EXERCISE REQUIREMENTS =
A. Please write out lines from the listing: begin at the line that has "Go to the range start" and stop after the line that has "coord(151,52)".
B. Pick up the account of the Soi Cowboy mission trip after its final sentence and keep it going.

They all looked so happy. Wearing next to nothing, young Asian women lined up in front of the bars in one of Thailand’s famed Red Light Districts, Soi Cowboy.
They appeared to be having a blast. Their makeup was perfect, their hair smooth and straight. I can’t comment on their outfits because they really didn’t have much on. It was clear, to the average person passing through, that these ladies were more than happy to “service” any man who paid the right price.
After all, their smiles were so big. They literally called out to passing men, “You come see me!” they yelled. “I make you happy,” others screamed. They were begging for business, and hoards of Western men were happy to oblige.
One outside table caught my eye. Under the glow of a neon sign, there were four white men having drinks, and each of them had two Asian women at their disposal. The women were rubbing their arms, laughing, giving these guys all the attention they could possibly desire. I rolled my eyes and wondered how great it really made those guys feel to know they were only getting that attention because they were paying for it.
The music was bumping in each bar we passed and the flashing lights that spilled out of the doorways was sometimes blinding. We passed a woman holding a sign that read, “The Doll House- Maybe 20 gorgeous girls, plus a lot of ugly girls, and a few fat ones!”
So what was I, a 34-year-old Christian from Fort Wayne, Ind., doing in a Thai Red Light District? I was on a mission trip.
Our group had spent the week learning about Destiny Rescue, an organization that rescues girls from sex trafficking. And let me tell you one of the most important things we learned from the staff who work with rescued girls: they do NOT want to be there selling their bodies. I repeat, they do NOT want to be there.
The smiles are fake. The begging is fake. The pleading is fake. The excitement they get when a man pays for sexual favors is fake.
The girls are some seriously talented actresses. And why wouldn’t they be? If they don’t smile, if they don’t beg, if they don’t perform, they pay a penalty. Their mamasan will beat them. Once that happens enough times, the girl gives up. She becomes the greatest actress ever- pretending to be happy in a never-ending hell. Some girls then turn to the only things that will make work easier- drugs and alcohol.
Before we made our quick walk through Soi Cowboy, we were told to keep an eye out for girls who weren’t out front begging for customers. Look for the girls who don’t see people coming, and take note of what you see.
I saw a few of those girls. They sat back, almost as if they were on break. They weren’t smiling. Their eyes were eyes filled with pain and fear. For most of them, their eyes were just empty.

STORED ROWS =
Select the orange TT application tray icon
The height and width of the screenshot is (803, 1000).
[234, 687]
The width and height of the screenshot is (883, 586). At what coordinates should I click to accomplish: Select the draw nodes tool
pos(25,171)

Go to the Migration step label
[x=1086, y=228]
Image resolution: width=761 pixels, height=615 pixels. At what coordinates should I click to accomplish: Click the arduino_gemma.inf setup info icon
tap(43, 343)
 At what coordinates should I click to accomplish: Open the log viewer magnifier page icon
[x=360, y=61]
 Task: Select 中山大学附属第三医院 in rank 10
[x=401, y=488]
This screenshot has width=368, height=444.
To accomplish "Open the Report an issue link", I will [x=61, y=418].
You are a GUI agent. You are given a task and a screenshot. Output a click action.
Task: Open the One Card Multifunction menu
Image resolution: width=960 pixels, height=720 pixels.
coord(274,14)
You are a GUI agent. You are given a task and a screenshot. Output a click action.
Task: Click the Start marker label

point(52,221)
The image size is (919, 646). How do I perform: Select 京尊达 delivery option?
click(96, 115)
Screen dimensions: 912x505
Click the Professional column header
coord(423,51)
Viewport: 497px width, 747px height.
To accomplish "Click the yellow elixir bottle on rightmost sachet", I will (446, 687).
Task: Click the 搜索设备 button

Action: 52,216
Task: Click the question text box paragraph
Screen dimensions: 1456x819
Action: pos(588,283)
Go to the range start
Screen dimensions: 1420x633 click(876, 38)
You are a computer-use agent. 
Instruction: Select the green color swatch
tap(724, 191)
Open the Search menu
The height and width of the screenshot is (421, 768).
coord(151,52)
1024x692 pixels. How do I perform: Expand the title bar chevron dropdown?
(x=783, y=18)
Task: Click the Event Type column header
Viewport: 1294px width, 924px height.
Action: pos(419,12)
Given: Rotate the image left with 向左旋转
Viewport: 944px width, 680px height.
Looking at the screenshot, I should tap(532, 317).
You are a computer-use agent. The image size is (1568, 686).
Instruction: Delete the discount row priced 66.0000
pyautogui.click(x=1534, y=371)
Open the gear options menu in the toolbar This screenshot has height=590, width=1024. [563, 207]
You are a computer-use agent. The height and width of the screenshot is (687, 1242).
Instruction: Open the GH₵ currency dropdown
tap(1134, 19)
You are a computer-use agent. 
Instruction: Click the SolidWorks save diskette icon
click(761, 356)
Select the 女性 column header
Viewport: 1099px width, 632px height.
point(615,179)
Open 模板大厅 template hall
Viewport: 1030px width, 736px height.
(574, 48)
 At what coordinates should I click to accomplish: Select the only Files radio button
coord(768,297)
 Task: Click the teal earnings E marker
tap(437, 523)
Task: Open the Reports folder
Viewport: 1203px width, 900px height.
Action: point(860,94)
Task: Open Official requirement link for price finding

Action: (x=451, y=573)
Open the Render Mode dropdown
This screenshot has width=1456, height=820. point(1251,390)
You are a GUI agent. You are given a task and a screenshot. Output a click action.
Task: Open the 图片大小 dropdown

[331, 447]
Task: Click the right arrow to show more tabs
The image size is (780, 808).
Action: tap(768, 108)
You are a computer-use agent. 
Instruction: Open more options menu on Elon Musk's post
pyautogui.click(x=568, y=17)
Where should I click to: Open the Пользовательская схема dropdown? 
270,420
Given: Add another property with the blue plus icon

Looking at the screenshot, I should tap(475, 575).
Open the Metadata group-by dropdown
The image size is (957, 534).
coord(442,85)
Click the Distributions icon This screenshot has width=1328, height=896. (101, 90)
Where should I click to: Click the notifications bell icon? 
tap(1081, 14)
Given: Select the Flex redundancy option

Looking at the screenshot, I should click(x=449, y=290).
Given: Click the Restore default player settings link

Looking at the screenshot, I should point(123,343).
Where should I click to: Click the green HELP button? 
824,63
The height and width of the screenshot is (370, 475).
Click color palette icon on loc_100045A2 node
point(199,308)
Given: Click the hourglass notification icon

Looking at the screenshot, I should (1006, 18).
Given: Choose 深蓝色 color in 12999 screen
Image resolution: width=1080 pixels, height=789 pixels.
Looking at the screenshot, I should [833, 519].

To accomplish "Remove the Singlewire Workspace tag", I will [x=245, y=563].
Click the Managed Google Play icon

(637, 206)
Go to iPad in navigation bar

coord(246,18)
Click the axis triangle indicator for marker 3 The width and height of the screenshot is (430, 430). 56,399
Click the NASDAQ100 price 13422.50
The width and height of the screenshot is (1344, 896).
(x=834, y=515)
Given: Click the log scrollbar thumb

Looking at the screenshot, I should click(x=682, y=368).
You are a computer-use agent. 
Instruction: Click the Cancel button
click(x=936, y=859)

ANSWERS TO THE PROBLEMS =
A.
Go to the range start
Screen dimensions: 1420x633 click(876, 38)
You are a computer-use agent. 
Instruction: Select the green color swatch
tap(724, 191)
Open the Search menu
The height and width of the screenshot is (421, 768).
coord(151,52)

B.
But aside from the women we saw on Soi Cowboy, aside from those calling out to men because they had to, aside from the girls in the shadows who were empty, there lies a part of Soi Cowby and other red light districts that you don’t see: trafficked children.
Children. When I was in Thailand, I met young girls who had been trafficked. Sold. Raped. Demoralized. So even if you don’t believe me that the girls on the streets hate what they do, you can’t ignore the fact that these same places have children for sale.
Children. For. Sale.
On our brief walk, there was one specific girl out front who caught my eye. We made eye contact, but she didn’t smile like the other girls in the street. She looked like she was holding back tears. I wondered, was this her first night? Would she suffer the consequences of not calling out to men? How horrified was she of what would happen to her that night, whether it was being raped or beaten?
In that instant, everything became real.
The stories I read about trafficking.
The accounts we were told from those who rescue girls.
The documentaries I watched.
It all became real in that moment. I was surrounded by a sea of trafficked girls and there was literally nothing I could do in that moment to fix any of it.
My trip to Thailand to learn about Destiny Rescue was a powerful one. I got to experience their rescue and prevention homes, as well as see how their programs really do rehabilitate girls and prepare them for a normal life outside of trafficking. What I didn’t realize, though, was that the walk through a red light district on the final night of our trip would bring everything together for me. It was like it all clicked.
Our walk was quick, less than 10 minutes. We got back in the van to head to the hotel, and I put my head down and cried. Trafficking is real. These girls, these children, are real. Their stories are real. And we can’t sit back and let it continue to happen.
“And the King will say, “I tell you the truth,
when you did it to one of the least of these my brothers and sisters,
you were doing it to me!””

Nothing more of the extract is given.